Mandatory mask usage in parts of Germany last spring helped significantly reduce the number of new Covid-19 infections, a team of German researchers reported in a new analysis.

The team used public data on coronavirus cases to compare regions with and without mandatory mask policies last April.

“Depending on the region we consider, we find that face masks reduced the number of newly registered severe acute respiratory syndrome coronavirus 2 infections between 15% and 75% over a period of 20 days after their mandatory introduction,” researchers wrote. “Assessing the credibility of the various estimates, we conclude that face masks reduce the daily growth rate of reported infections by around 47%.”

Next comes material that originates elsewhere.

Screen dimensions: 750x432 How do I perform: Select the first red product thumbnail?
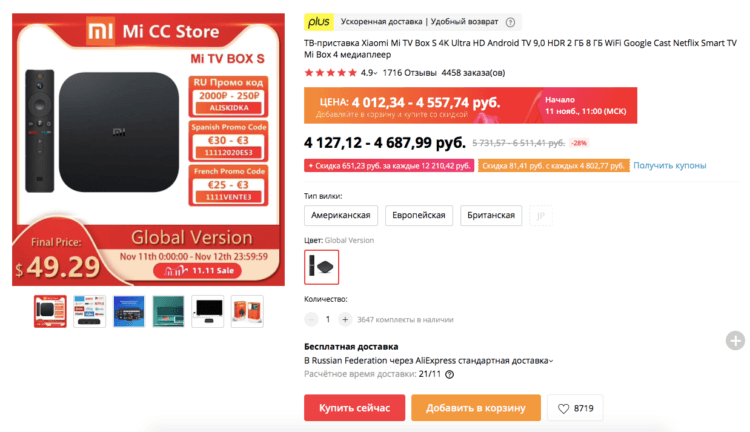(x=50, y=311)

The study, which was published Thursday in the journal Proceedings of the National Academy of Sciences, also found that certain age groups benefited more from mask usage.

The researchers looked at data from mask use in Jena, a city in central Germany, after a mandatory mask policy took effect between April 1-10. 

They compared Jena’s mandatory mask policy with a control group, a similar city that experienced comparable growth in coronavirus cases before the mandatory mask policy in Jena.

They found a “significant difference” in Covid-19 case reductions in Jena.

“Our findings indicate that the early introduction of face masks in Jena has resulted in a drop in newly registered COVID-19 cases of around 75% after 20 days,” the team reported.

“Put simply, if the control region observes 100 new infections over a period of 20 days, the mask region observes only 25 cases,” they wrote.

“This drop is greatest, by more than 90%, for the age group 60 years and above.”

The study also concluded that, given the low cost compared to other public health measures, masks are a cost-effective way to combat the spread of coronavirus.

The analysis did not look at the different types of face masks and whether that could have affected the conclusion. 

Previous studies on the use of face masks in public have also they reduce the spread of Covid -19.